Der von Jonathan Franzen gewählte Originaltitel Crossroads – auf Deutsch Wegkreuzung oder Scheideweg – ist mehrdeutig; umso schöner, dass er in der Übersetzung von Bettina Abarbanell erhalten geblieben ist. Wie erwähnt lässt er sich auf die aktuelle Situation der einzelnen Familienmitglieder übertragen, gilt aber genauso für das von Rassismus geprägte, tief gespaltene Amerika in den Siebzigern. Nicht zuletzt ist Crossroads der Name der neuen Gemeinde-Jugendgruppe. Erfolgreich geleitet wird sie von Rick Ambrose – die einem Song entlehnte Bezeichnung schlug jedoch Russ Hildebrandt vor: Originalaufnahmen wie Cross Road Blues von Robert Johnson aus den Vierzigern hätten ihm einst geholfen, den Schmerz zu verstehen, dem er bei seiner Arbeit in einem Schulhort in Harlem begegnet sei. „Denn darum geht es beim Blues ja im Grunde“, sagt Russ zu Frances. „Das ist verlorengegangen, als weiße Bands angefangen haben, den Stil nachzuäffen. In der neuen Musik kann ich überhaupt keinen Schmerz hören.“ Ob Schmerz und Trauer, Überraschung oder Freude: Jonathan Franzen beherrscht die Klaviatur der Gefühle. Mit Crossroads ist ihm ein Familienroman von beispielloser Kraft und Tiefe geglückt, mal komisch, mal zutiefst bewegend und immer spannungsreich: ein fulminantes Werk, in dem seine Gabe, im Kleinen das Große zu zeigen, in Erscheinung tritt wie nie zuvor. Sein gesamtes Projekt trägt übrigens den Haupttitel Ein Schlüssel zu allen Mythologien. Jedem anderen Schriftsteller würde man allein dafür Größenwahn attestieren – ihm trauen wir es unumwunden zu. Der österreichische Schriftsteller Thomas Glavinic bezeichnete Jonathan Franzen bereits 2007 in seinem Roman Das bin doch ich als „größten Starautor der westlichen Welt“. Spätestens mit diesem gelungenen Auftakt seines Mammutprojekts beweist Jonathan Franzen, dass ihm dieser Ehrentitel gebührt.
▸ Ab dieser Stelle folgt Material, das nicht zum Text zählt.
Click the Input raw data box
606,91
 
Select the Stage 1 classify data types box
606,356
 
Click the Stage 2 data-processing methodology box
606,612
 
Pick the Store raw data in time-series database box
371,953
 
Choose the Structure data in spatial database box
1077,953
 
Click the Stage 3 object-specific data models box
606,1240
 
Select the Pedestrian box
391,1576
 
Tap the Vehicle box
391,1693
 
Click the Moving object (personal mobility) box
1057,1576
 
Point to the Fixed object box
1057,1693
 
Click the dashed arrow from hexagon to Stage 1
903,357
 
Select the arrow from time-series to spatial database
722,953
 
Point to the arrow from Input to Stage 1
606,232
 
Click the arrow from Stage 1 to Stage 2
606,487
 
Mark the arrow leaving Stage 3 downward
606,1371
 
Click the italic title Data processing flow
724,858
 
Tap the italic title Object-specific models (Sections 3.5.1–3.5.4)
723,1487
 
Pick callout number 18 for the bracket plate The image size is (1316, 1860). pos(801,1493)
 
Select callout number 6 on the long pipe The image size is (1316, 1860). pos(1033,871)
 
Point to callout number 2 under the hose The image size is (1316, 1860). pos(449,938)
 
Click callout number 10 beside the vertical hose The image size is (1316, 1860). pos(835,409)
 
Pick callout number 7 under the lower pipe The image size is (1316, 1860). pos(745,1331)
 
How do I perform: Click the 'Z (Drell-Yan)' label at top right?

„Ich glaube, für einen Schriftsteller fängt Geschichte ab einem gewissen Zeitpunkt an, interessanter zu werden, weil man dann lange genug gelebt hat, um Dinge wiederkehren zu sehen.“

Jonathan Franzen

Jonathan Franzen

betrat vor exakt 20 Jahren die literarische Weltbühne: Für seinen dritten Roman Die Korrekturen erhielt er 2001 den National Book Award. Der Familienroman wurde ein internationaler Bestseller, und Franzen bestätigte mit weiteren Romanen und Essays sein erzählerisches Ausnahmetalent. Geboren wurde er 1959 in Western Springs (Illinois), 1981 machte er am Swarthmore College in Pennsylvania seinen Bachelor of Arts in Germanistik und studierte dann an der Münchner Ludwig-Maximilians-Universität und an der Freien Universität Berlin. Heute lebt er in Santa Cruz, Kalifornien. Er ist Mitglied der amerikanischen Academy of Arts and Letters, der Berliner Akademie der Künste und des französischen Ordre des Arts et des Lettres. Für sein Gesamtwerk wurde ihm 2013 der WELT-Literaturpreis verliehen sowie 2017 der Frank-Schirrmacher-Preis.